Retreats tend to spark the question "how can I keep this amazing, peaceful, zen feeling going in my life once I go home?" and I was no exception! I want balance and energy in my life, but I get very overwhelmed at the idea of trying to fit in everything I want to do with my time. The answer came very clearly towards the end of my time in Norwich and it felt like it had been staring me in the face all along. I am a fairly motivated and disciplined person but the secret to me achieving anything in life is to have projects, goals and deadlines. Without those things, I flounder. I always have.

Me, doing my best non-floundering face.

Me, doing my best non-floundering face.

But the truth is, I’ve needed to take the pressure off myself this year and have a few less deadlines, goals and to-do lists. The only thing that has stopped me from hiding under the duvet each day has been going gently. Withdrawing quietly from anything non-essential that adds nothing to my life. Writing mostly for myself, filling journal after journal, knowing it will never be read by anyone else and revelling in the thrill of that. Trying not to beat myself up about not doing everything I feel I ‘should’ be doing. Time out from life showed me that I can’t force inspiration. I can’t force a story out of me, it will only happen naturally. And perhaps it has more of a chance of happening naturally if I give myself what I need. Like, nourishing and simple meals. Creative play. Daily yoga. Time out from being ‘on’. Daily journaling of my thoughts.

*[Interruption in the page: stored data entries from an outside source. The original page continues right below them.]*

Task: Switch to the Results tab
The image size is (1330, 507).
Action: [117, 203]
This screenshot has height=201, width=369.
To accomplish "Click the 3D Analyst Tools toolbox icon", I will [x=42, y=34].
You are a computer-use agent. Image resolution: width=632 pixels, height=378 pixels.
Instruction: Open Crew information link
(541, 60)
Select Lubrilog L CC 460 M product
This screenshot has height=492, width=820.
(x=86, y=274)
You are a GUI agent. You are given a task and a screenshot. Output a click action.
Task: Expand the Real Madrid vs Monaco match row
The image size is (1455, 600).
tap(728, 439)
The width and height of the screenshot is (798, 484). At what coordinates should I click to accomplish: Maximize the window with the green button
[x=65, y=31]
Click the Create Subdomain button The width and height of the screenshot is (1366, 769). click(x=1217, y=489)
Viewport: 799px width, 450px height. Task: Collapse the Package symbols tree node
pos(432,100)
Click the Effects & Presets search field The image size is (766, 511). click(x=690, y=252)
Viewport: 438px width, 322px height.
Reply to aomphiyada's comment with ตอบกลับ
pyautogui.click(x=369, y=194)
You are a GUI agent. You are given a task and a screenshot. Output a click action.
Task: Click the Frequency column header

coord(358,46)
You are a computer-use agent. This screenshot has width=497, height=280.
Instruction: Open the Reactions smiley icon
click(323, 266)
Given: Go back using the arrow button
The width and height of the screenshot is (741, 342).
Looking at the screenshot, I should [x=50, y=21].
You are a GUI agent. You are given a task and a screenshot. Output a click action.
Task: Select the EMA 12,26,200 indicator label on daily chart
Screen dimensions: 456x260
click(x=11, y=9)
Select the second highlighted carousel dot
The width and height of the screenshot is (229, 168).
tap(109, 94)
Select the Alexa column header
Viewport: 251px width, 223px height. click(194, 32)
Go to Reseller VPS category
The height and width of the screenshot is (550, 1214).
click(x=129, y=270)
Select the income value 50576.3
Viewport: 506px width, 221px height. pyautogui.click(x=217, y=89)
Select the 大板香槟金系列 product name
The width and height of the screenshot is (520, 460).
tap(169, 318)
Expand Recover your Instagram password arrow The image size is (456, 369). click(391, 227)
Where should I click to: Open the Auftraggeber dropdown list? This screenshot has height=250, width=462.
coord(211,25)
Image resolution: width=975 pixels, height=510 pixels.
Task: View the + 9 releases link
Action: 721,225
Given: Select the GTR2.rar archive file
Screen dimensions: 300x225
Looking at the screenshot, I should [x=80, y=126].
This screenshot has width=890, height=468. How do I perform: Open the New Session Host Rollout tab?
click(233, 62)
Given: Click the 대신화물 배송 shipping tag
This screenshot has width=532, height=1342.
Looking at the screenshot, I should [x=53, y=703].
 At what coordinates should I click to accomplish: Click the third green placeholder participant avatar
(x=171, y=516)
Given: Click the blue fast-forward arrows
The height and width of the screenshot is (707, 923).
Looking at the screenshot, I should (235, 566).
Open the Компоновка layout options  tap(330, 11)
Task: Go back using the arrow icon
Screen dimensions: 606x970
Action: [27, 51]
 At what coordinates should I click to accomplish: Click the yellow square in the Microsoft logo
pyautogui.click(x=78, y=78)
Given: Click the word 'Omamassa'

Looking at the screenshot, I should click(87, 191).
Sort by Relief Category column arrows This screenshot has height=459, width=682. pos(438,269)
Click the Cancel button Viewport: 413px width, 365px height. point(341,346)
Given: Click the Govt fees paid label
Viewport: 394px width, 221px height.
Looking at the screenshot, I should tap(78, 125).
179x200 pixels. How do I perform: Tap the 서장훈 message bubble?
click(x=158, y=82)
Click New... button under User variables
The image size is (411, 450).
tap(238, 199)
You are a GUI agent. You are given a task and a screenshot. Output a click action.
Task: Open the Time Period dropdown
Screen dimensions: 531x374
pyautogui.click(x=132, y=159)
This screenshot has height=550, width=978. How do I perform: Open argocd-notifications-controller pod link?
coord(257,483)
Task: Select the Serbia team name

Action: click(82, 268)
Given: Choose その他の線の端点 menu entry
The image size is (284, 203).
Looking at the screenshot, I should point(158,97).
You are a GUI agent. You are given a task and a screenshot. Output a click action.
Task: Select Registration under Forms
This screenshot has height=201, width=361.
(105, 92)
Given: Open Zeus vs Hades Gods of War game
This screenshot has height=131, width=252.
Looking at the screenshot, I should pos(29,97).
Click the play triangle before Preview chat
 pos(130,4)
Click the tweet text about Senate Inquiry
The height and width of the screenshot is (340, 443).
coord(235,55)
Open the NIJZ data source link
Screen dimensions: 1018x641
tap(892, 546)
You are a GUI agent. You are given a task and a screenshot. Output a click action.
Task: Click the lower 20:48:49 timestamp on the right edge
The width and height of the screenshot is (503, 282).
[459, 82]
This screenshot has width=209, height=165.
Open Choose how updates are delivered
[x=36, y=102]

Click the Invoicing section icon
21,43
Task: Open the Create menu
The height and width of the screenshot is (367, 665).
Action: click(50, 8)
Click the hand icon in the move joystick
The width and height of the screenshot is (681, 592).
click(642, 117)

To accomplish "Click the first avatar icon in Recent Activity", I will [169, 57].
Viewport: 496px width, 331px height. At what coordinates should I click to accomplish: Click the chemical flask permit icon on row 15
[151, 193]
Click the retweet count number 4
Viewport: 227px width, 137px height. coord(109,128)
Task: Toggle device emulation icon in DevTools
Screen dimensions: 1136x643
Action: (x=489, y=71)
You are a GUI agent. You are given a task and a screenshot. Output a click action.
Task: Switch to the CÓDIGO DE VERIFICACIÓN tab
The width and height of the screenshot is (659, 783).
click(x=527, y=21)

Meditation, sitting, supporting my throat chakra (which needed a lot of help, it was no accident I had a sore throat. More on that in the next post!). Self care. The luxury of doing nothing and not feeling guilty about it.

There was a part of me that thought I’d come away from my days in Norwich with the start of the next book, and that didn’t end up happening. But what did happen was I locked the house on the last morning, walked to the station and sat calmly and happily with a coffee and magazine (no phone!) on the train back to London, and felt flooded with a renewed sense of purpose. I was returning to my life with a bit of clarity, a clearer vision and a new pleasure in my craft; a re-dedication to my practice; and a better awareness of what I need to feel creative and balanced, and to make sure I get those things, because that is the only way I will do my work.

In that respect, the retreat was a complete success.

Reading on the way back to London.....

Reading on the way back to London.....

Next post: how I healed my throat chakra in Norwich (now there's an article for the East Anglian Daily Times!)

Have you ever gone away on your own to retreat, recalibrate, start a new project or get your groove back? What did you discover?